____ RECORDS PROVIDED
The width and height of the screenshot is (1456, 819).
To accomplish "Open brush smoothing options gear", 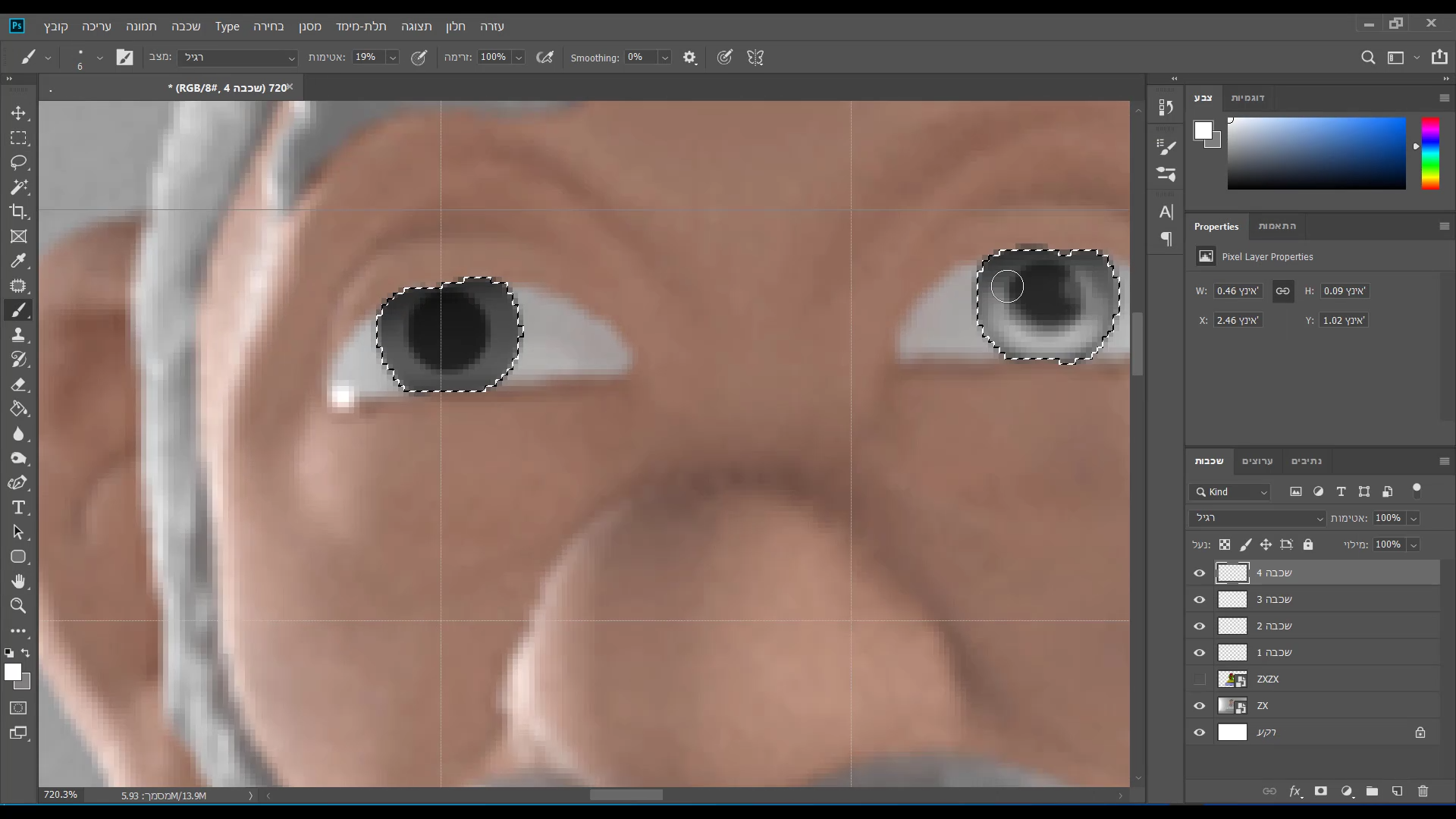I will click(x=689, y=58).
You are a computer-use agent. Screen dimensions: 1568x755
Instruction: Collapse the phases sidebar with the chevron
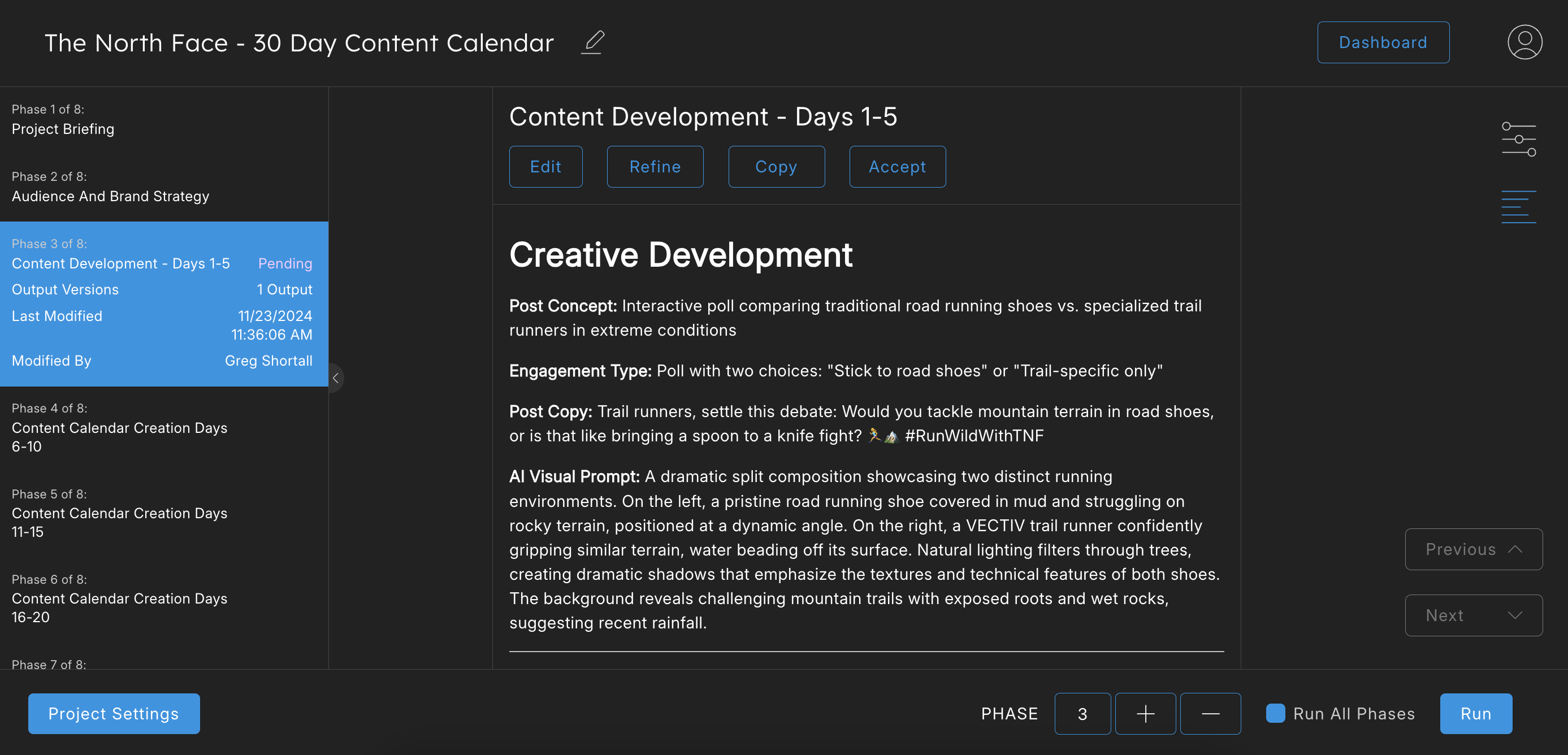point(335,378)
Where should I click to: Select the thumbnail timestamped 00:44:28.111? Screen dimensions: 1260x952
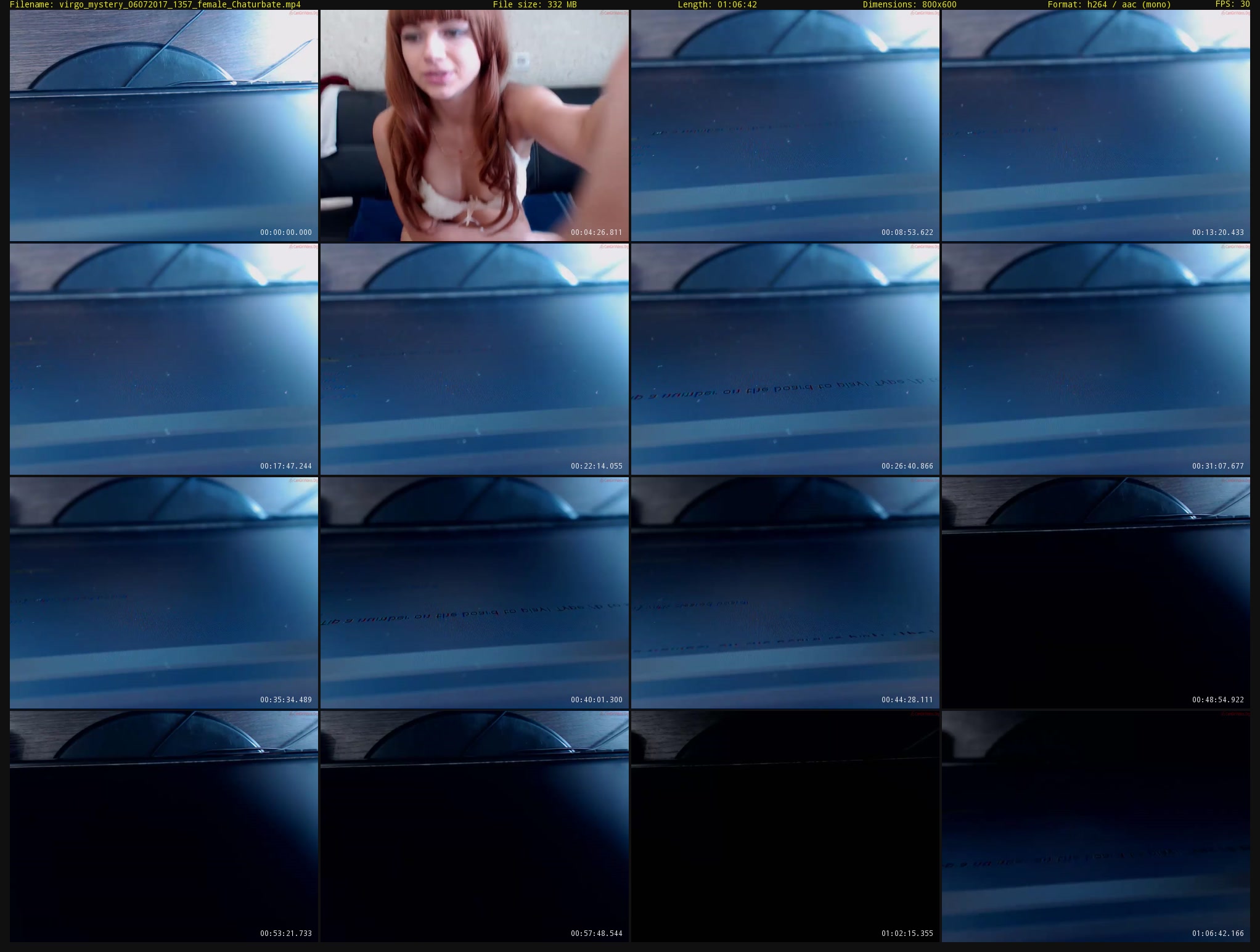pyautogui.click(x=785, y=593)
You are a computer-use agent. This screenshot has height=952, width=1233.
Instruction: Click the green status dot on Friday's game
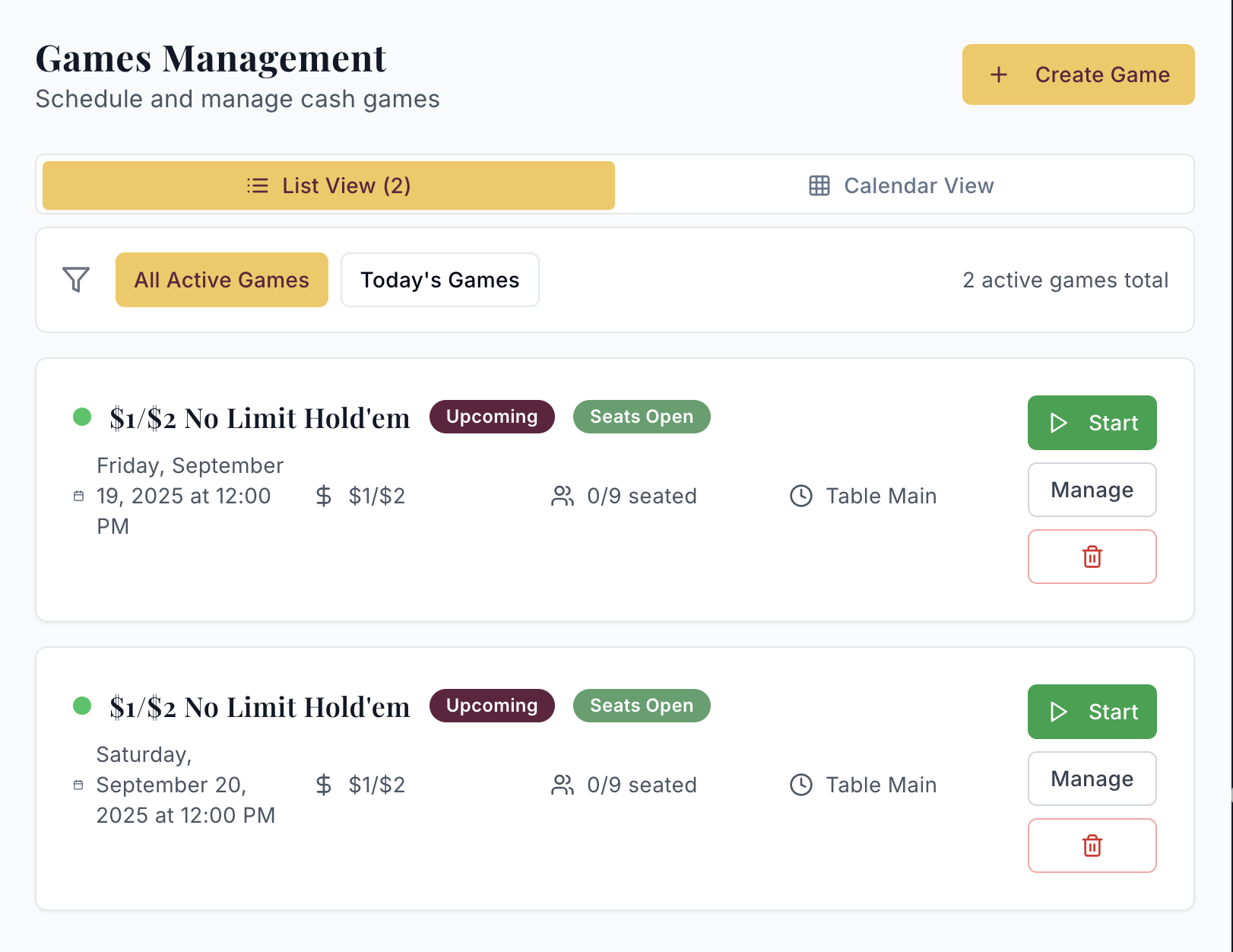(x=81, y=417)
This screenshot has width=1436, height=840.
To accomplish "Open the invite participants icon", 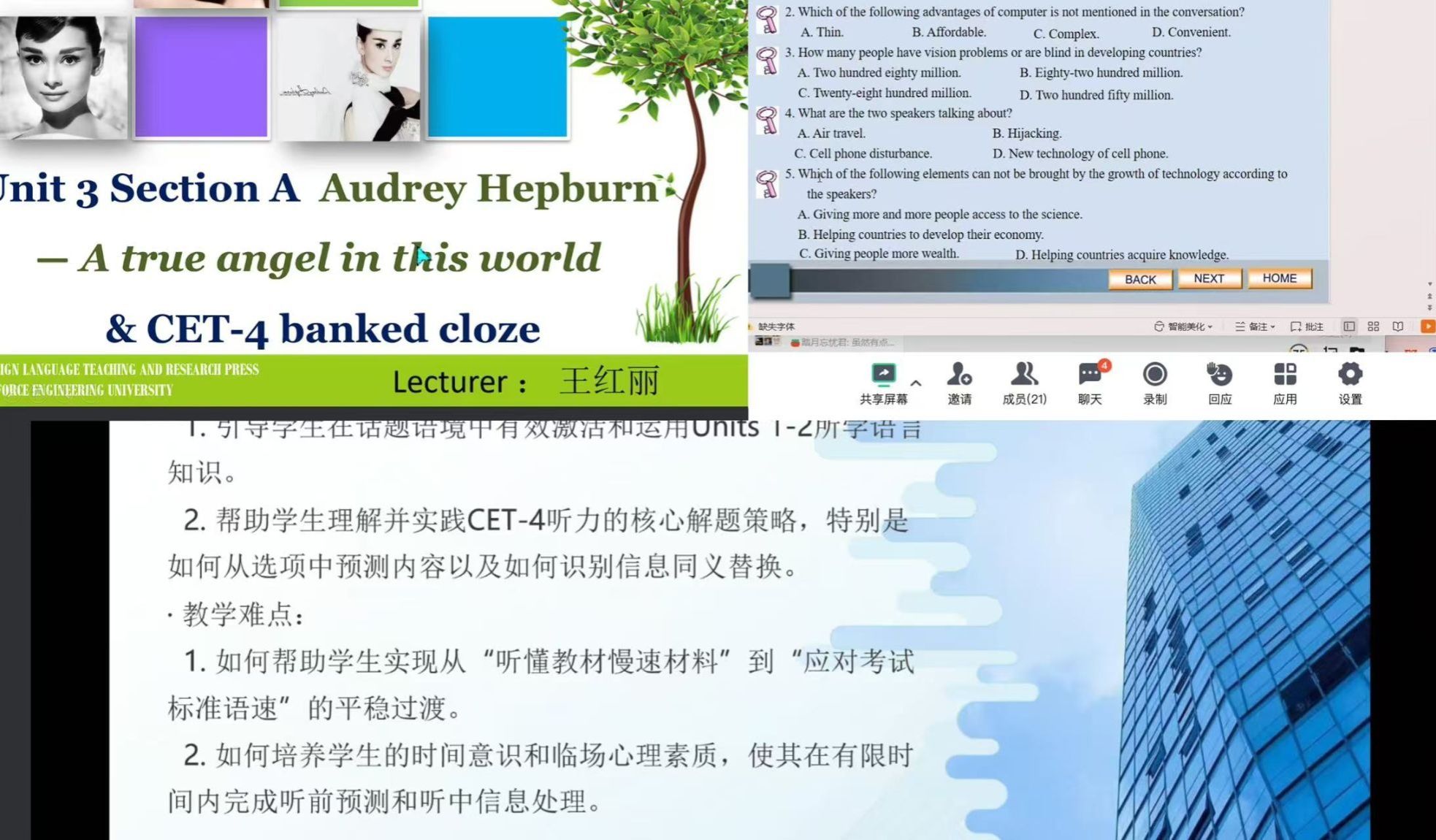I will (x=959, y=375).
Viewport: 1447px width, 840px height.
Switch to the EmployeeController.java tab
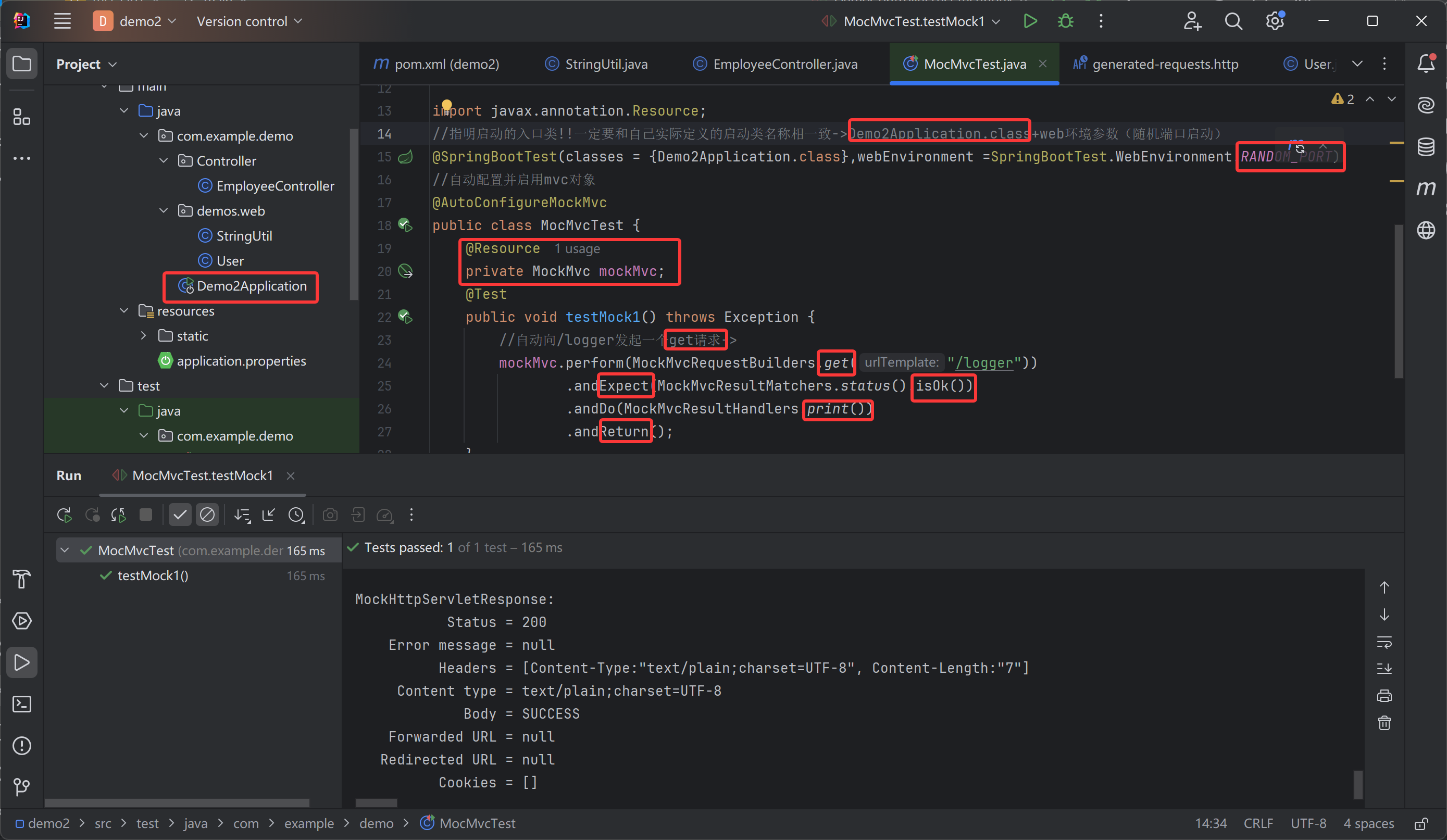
________
◆ **TASK OBJECTIVE**:
Task for the records above: copy every line in which the word "width" occurs.

◆ **SOLUTION TO THIS PROBLEM**:
The width and height of the screenshot is (1456, 819).
You are a computer-use agent. This screenshot has height=952, width=1233.
This screenshot has width=1436, height=840.
Viewport: 1447px width, 840px height.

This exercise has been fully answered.